Task goal: In the post about the FCDEV3B sleep-mode self-reboot, which capacitor type does the writer say to choose when the type is not known?

Source text:
============================================================

FCDEV3B hardware bug: sleep mode self-reboot

Kent del Pino kentdelpino at gmail.com
Sat Jul 22 15:34:07 UTC 2017


I heard you and I usually have access a RIGOL DS1052E here in London.
However, I can not help with the problem before next weekend and I would
love to.

Remark (I'm sure you already know it): going from 100nF to 1uF capacity
with a unit from the same series of capabilities could make the problem
bigger due to the, under normal conditions, increased Equivalent Series
Resistance (ESR).

On the PCB my eyes catch the C306, among several hot spot, it is not a
physical small PCB. When you say the same design/layout as other products,
it is very important that the decoupling capacitors actually is the same,
not only in farad, but also in type. If we do not know, we go for X7R.

Never save on the decoupling capacitor (the 100nF over Vcc), it is a matter
of production methods, to lower the ESR which is frequency dependent. In
addition, modern small capabilities are very temperature sensitive (large
variation in F), go for X7R.

Digital noise on the power rail (Vcc) will go into all subsystems and in
this case ends on the antenna.

============================================================

Source material:
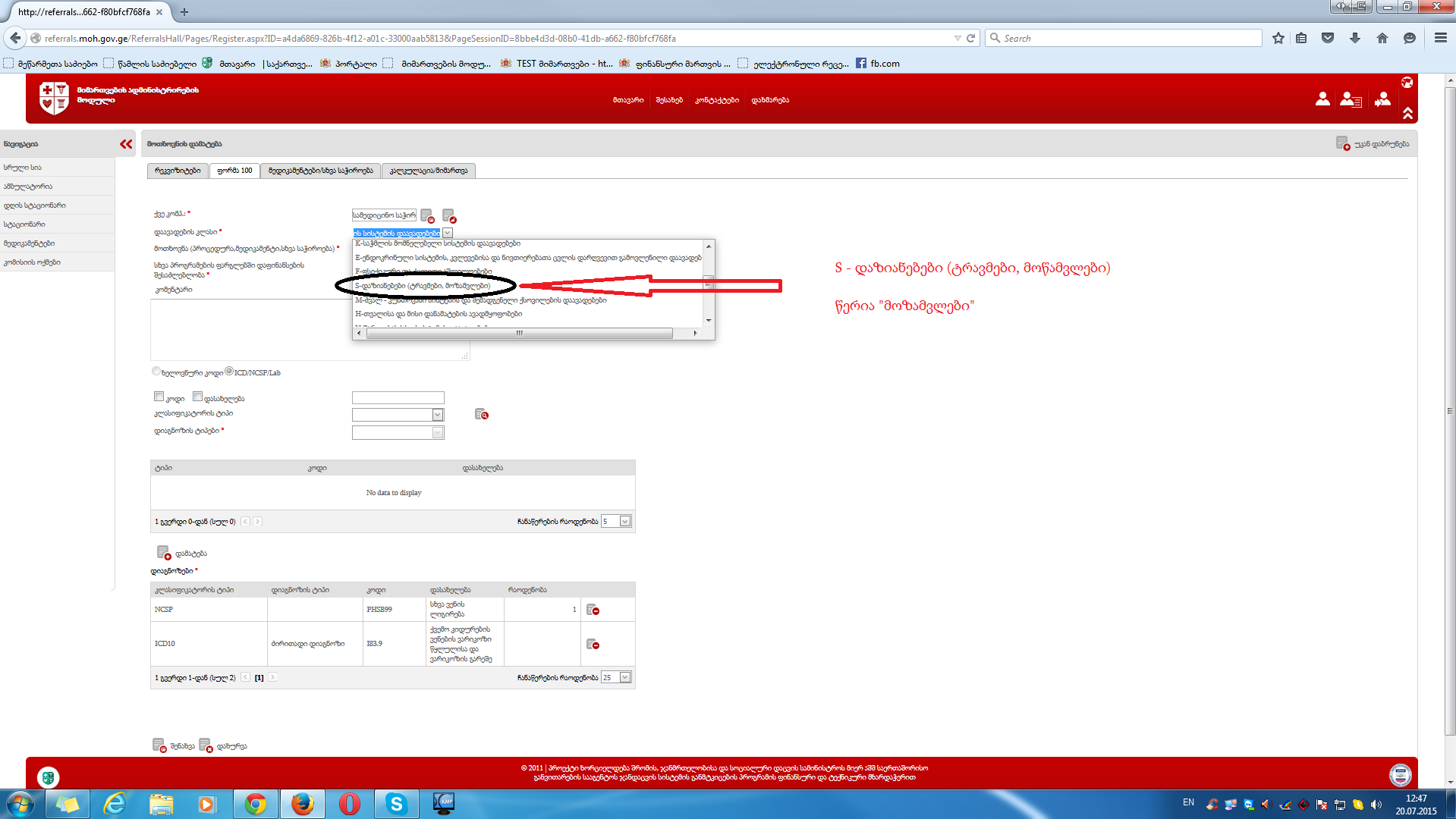Open the records-per-page dropdown showing 25

pos(625,677)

============================================================

Complete output: X7R.